I once preached a sermon, in the aftermath of the El Paso shooting of August 2019, in which I said that there was a need for all people to actively work against the racism that motivated the shooting. That in a world where hate is so common, we cannot be neutral in the face of it. A man from my congregation came to the parsonage to meet with me and told me how he was not at all racist, but… That was the loudest “But,” ever spoken. He told me how he thought everyone should know English if they lived here, that blacks in the city were the real problem in this world, and so many other things that he firmly believed were ideas about what was right and wrong.

I listened intently and then asked him a question. “How are you going to help them?” He was confused, because he thought I was going to start a fight with him or something, but I was earnestly interested. You want people to learn English, so how are you going to help programs that teach immigrants English? You think that blacks in the intercity have problems unique to their context, so how are you going to help programs in those cities that work to strengthen neighborhoods and alleviate poverty? Point by point, I took each expectation he held up about those people and asked him to apply it to himself. You want all this to happen, how are you going to do anything to make it possible?

In our day to day it is not usually anything so dramatic. We want our spouse to listen more attentively to us, but do we listen to them? We want our children and young people to respect us, but do we treat them like people or objects? Our coworkers who can be difficult or the neighbor who always seems to be doing everything they can to annoy us, how are we working to love them even in the midst of their difficult personalities? The list can go on and on, but at the end of it all we are people striving to do the right thing, no matter when and how that presents itself.

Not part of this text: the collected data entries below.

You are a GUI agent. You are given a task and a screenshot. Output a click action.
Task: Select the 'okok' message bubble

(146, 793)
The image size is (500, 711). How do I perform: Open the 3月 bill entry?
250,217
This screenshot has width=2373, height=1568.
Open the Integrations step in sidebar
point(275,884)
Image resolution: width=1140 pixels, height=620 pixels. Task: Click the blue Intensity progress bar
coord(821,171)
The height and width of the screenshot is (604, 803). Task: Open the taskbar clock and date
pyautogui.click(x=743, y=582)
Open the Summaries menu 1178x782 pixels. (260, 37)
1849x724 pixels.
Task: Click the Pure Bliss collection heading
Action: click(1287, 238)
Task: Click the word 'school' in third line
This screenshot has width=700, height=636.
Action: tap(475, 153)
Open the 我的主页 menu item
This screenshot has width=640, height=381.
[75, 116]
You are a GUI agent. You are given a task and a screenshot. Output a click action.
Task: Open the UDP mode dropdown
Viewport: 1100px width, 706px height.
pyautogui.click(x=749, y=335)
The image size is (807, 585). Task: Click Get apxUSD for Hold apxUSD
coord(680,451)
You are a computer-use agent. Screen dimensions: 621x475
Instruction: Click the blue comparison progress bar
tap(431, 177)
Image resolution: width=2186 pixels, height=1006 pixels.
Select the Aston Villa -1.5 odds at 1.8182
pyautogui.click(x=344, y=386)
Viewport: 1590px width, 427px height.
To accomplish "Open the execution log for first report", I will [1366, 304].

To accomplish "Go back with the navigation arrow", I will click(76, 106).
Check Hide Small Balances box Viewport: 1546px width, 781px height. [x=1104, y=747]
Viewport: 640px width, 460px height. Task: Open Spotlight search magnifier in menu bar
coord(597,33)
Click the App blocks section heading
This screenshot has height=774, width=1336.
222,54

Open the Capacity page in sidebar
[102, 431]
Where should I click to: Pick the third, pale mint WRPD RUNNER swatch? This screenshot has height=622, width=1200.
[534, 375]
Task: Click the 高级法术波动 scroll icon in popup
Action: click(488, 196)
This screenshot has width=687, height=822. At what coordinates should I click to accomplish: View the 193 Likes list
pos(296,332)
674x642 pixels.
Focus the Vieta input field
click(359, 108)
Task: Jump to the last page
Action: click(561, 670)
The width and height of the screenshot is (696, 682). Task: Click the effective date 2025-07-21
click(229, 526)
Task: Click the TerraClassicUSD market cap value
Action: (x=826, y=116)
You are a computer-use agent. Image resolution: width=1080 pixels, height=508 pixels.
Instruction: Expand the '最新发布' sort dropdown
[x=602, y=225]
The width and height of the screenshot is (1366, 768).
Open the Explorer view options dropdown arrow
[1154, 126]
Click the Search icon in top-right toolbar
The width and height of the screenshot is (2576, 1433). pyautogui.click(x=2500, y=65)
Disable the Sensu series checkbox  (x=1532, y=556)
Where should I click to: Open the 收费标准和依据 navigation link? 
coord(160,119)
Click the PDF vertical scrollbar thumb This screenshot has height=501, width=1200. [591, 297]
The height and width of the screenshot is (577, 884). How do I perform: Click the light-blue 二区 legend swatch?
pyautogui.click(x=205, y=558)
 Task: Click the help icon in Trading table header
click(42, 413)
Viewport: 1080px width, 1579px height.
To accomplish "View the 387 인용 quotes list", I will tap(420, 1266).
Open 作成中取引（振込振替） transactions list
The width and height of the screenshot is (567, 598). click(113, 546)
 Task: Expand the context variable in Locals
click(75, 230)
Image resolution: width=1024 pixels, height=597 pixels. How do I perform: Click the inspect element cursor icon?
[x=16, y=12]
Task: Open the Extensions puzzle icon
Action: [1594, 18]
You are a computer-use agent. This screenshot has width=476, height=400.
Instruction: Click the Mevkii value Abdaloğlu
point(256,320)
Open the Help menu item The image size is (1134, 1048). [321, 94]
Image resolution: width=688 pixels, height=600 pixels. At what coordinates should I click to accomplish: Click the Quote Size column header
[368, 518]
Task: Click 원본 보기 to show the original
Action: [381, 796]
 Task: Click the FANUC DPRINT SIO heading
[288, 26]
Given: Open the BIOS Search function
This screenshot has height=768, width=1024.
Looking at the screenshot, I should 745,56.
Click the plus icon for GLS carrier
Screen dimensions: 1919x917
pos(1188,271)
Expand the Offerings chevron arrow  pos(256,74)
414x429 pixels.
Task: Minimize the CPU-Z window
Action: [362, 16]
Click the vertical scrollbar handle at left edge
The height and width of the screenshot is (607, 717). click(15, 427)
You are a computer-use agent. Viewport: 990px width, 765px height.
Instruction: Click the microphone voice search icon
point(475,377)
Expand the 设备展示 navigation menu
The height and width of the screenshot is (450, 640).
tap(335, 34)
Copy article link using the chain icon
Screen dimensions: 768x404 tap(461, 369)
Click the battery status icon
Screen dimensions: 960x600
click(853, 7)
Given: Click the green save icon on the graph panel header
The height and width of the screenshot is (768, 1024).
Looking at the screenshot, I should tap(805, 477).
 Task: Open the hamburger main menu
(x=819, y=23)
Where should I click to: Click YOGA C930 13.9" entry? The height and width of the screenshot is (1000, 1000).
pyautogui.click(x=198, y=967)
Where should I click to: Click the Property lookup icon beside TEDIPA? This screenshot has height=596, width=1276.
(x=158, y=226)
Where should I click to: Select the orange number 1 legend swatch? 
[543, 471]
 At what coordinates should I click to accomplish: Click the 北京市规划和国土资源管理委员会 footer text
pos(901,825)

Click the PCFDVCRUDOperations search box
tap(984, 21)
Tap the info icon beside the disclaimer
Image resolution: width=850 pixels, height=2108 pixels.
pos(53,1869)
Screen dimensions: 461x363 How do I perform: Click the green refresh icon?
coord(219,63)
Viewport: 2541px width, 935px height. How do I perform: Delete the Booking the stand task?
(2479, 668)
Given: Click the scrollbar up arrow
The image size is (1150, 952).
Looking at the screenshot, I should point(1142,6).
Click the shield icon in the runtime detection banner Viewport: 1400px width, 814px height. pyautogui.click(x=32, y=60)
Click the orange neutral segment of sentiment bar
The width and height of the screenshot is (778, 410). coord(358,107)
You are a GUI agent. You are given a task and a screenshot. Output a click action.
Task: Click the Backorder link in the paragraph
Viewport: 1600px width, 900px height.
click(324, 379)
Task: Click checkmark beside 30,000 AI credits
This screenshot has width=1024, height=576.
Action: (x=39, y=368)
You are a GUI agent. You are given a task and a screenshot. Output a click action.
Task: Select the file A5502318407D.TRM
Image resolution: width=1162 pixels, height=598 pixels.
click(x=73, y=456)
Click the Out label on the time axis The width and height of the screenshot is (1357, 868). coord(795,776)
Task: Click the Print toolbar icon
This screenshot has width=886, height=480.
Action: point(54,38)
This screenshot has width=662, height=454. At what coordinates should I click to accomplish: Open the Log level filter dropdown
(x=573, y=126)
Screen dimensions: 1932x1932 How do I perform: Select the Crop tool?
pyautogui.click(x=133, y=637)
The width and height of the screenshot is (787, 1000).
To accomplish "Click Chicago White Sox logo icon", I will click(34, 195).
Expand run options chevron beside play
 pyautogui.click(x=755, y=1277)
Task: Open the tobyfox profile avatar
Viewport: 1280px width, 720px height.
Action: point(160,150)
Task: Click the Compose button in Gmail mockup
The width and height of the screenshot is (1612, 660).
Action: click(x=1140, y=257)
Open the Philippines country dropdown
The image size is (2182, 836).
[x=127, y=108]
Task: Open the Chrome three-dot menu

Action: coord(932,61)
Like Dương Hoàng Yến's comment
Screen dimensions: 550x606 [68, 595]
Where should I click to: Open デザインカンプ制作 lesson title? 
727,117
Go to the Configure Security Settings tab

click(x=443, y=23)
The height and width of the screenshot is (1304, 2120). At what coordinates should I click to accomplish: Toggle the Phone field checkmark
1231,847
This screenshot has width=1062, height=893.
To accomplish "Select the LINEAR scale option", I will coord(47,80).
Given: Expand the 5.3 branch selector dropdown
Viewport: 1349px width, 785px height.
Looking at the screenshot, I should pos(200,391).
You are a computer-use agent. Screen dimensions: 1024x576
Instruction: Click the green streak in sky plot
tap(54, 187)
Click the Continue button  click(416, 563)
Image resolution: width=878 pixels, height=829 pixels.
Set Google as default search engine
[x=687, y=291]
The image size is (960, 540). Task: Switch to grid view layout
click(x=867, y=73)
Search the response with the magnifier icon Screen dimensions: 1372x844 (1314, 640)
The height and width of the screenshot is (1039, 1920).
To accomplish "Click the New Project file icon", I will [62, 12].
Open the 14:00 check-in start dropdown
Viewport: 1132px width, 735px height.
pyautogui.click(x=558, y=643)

The high call of the Christian life necessitates that we work our hardest to walk the walk as much as we talk the talk. That can be hard, but it is infinitely preferable to a life lived half-way between virtue and vice. When we say we care about a person or a cause, we need to follow that up with action of some kind. Sometimes we cannot donate money, but we probably have a bit of time. If we do not have time or ability, then we can at least offer our prayers. The thing that should be true of us all is that with every passing day we grow more compassionate, more grace-filled, and more like Christ. We do that through practice, and the best thing to start practicing are the things we preach everyday. Let us walk the narrow path of goodness together. – Amen.